* _Task statement_:
Collect every line of the material that contains the word "Image" and copy each one in full. Treat uppercase and lowercase as different.

* _Information shown_:
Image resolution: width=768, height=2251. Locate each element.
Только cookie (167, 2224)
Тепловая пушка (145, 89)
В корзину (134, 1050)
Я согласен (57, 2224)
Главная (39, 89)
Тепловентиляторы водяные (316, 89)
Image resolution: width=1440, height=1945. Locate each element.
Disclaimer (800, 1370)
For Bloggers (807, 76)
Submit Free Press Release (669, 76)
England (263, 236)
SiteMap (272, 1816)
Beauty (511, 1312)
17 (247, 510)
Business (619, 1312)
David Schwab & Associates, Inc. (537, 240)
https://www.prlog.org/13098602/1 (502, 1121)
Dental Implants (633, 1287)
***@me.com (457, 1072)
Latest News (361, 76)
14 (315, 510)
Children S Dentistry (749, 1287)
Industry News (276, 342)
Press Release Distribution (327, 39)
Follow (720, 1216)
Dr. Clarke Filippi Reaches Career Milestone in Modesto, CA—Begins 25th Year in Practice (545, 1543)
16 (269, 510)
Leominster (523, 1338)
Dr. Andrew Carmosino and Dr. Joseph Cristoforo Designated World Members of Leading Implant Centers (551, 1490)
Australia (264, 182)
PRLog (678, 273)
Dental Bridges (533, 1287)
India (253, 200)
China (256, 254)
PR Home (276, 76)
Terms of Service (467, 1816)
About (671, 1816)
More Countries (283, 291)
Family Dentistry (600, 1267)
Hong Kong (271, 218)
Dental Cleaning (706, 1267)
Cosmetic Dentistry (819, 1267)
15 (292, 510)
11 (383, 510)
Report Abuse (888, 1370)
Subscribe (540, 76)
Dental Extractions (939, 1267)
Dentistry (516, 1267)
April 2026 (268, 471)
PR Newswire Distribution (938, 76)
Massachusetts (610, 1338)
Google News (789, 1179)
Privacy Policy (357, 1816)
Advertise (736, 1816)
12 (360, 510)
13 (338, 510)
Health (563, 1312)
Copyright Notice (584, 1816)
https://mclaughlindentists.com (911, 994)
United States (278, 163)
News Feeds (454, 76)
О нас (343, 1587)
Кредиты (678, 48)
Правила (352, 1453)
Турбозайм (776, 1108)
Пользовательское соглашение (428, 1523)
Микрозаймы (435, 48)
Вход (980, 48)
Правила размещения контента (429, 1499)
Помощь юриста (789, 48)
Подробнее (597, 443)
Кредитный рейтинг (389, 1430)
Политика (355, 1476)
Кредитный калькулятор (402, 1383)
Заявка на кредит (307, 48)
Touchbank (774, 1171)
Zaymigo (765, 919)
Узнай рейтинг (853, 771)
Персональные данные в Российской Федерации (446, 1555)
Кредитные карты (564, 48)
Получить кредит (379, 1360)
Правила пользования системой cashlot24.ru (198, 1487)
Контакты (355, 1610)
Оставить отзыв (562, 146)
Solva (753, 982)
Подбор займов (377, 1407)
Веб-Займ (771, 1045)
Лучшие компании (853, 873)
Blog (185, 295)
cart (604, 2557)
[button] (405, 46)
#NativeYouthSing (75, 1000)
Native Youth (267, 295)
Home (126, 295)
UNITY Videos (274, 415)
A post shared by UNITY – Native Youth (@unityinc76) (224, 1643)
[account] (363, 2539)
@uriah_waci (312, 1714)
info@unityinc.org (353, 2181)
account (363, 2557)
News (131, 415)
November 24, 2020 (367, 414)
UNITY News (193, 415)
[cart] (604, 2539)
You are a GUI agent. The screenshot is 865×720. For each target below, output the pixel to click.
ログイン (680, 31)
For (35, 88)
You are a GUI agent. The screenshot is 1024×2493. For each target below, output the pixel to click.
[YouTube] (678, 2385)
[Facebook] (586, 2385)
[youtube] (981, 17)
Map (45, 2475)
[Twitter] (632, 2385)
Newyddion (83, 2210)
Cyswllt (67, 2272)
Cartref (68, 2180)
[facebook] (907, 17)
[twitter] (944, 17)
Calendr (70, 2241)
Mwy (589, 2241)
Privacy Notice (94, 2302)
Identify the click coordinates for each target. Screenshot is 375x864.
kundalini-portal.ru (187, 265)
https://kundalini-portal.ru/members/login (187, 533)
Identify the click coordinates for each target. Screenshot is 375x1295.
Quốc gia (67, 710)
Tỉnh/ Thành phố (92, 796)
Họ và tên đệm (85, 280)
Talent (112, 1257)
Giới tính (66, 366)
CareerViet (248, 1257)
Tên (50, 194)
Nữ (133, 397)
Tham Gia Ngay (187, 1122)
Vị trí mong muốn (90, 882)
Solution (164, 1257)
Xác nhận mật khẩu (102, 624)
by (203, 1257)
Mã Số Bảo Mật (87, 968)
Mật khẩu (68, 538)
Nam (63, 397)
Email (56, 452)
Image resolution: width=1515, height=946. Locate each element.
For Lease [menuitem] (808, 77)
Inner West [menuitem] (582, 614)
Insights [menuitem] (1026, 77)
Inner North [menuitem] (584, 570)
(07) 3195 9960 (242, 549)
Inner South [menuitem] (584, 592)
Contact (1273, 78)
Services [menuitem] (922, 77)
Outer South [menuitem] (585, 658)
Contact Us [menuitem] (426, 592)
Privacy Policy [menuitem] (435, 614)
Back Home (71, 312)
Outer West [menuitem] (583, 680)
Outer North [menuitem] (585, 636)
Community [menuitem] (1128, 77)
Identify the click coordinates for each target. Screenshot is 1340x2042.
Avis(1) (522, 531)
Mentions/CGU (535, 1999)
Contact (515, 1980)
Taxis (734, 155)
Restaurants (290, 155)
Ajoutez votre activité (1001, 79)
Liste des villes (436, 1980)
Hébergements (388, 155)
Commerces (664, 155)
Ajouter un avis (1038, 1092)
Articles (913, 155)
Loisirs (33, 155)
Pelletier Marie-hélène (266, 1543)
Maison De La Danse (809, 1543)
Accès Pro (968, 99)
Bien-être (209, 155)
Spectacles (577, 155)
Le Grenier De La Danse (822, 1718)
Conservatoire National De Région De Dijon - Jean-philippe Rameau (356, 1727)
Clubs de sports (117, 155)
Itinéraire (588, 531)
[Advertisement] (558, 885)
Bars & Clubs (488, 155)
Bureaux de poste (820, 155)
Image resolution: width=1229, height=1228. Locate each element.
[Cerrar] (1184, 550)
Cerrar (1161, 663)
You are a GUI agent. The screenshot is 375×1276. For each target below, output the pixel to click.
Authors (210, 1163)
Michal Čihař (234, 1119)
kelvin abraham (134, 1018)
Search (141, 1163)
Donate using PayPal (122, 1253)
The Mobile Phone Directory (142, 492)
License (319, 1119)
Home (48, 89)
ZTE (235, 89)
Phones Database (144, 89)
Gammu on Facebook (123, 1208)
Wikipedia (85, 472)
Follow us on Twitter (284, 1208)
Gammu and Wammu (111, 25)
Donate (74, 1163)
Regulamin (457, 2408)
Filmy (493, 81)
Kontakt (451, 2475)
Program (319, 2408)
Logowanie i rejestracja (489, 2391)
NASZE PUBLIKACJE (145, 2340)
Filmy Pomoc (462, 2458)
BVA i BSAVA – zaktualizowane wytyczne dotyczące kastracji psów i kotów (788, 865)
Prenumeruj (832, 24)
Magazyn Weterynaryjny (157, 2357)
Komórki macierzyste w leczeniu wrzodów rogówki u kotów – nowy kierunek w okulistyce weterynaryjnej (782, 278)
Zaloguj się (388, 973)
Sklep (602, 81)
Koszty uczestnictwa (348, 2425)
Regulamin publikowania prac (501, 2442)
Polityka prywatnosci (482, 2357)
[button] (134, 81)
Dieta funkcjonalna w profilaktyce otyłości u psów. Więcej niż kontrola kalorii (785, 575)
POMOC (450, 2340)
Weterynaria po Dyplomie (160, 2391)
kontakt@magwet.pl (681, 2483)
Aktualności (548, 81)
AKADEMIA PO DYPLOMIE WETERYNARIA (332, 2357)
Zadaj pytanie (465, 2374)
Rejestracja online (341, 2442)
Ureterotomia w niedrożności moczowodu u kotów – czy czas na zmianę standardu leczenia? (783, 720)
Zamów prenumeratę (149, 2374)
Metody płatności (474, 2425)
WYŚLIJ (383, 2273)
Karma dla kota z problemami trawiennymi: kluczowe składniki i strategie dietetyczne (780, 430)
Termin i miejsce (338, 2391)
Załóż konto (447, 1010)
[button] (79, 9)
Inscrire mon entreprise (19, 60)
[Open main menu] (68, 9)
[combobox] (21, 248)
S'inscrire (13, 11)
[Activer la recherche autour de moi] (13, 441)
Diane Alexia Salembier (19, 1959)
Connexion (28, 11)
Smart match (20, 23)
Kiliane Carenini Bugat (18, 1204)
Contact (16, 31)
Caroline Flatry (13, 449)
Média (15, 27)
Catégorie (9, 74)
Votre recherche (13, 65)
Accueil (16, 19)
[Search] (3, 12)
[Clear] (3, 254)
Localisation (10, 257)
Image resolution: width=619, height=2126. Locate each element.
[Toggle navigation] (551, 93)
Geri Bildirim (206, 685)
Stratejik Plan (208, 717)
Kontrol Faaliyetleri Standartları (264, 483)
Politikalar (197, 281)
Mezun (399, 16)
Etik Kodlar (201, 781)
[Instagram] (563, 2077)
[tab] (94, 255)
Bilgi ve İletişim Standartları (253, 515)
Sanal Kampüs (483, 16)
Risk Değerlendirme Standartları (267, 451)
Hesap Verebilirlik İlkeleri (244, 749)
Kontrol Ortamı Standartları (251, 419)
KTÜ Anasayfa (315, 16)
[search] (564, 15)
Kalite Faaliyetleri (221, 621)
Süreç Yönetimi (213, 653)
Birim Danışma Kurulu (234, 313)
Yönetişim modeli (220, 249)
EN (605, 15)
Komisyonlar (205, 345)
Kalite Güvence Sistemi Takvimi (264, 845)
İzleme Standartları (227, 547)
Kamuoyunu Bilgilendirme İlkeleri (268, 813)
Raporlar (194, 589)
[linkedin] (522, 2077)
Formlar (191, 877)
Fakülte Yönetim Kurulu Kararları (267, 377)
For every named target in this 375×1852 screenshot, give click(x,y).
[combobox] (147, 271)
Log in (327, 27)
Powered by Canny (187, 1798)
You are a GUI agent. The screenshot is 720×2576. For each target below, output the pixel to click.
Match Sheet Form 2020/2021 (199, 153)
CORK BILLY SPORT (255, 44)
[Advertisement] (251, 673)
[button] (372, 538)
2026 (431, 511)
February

* _Finished answer_:
Image resolution: width=768, height=2251. Locate each element.
Image resolution: width=1440, height=1945. Locate each element.
Image resolution: width=1515, height=946. Locate each element.
Image resolution: width=1229, height=1228. Locate each element.
Image resolution: width=619, height=2126. Locate each element.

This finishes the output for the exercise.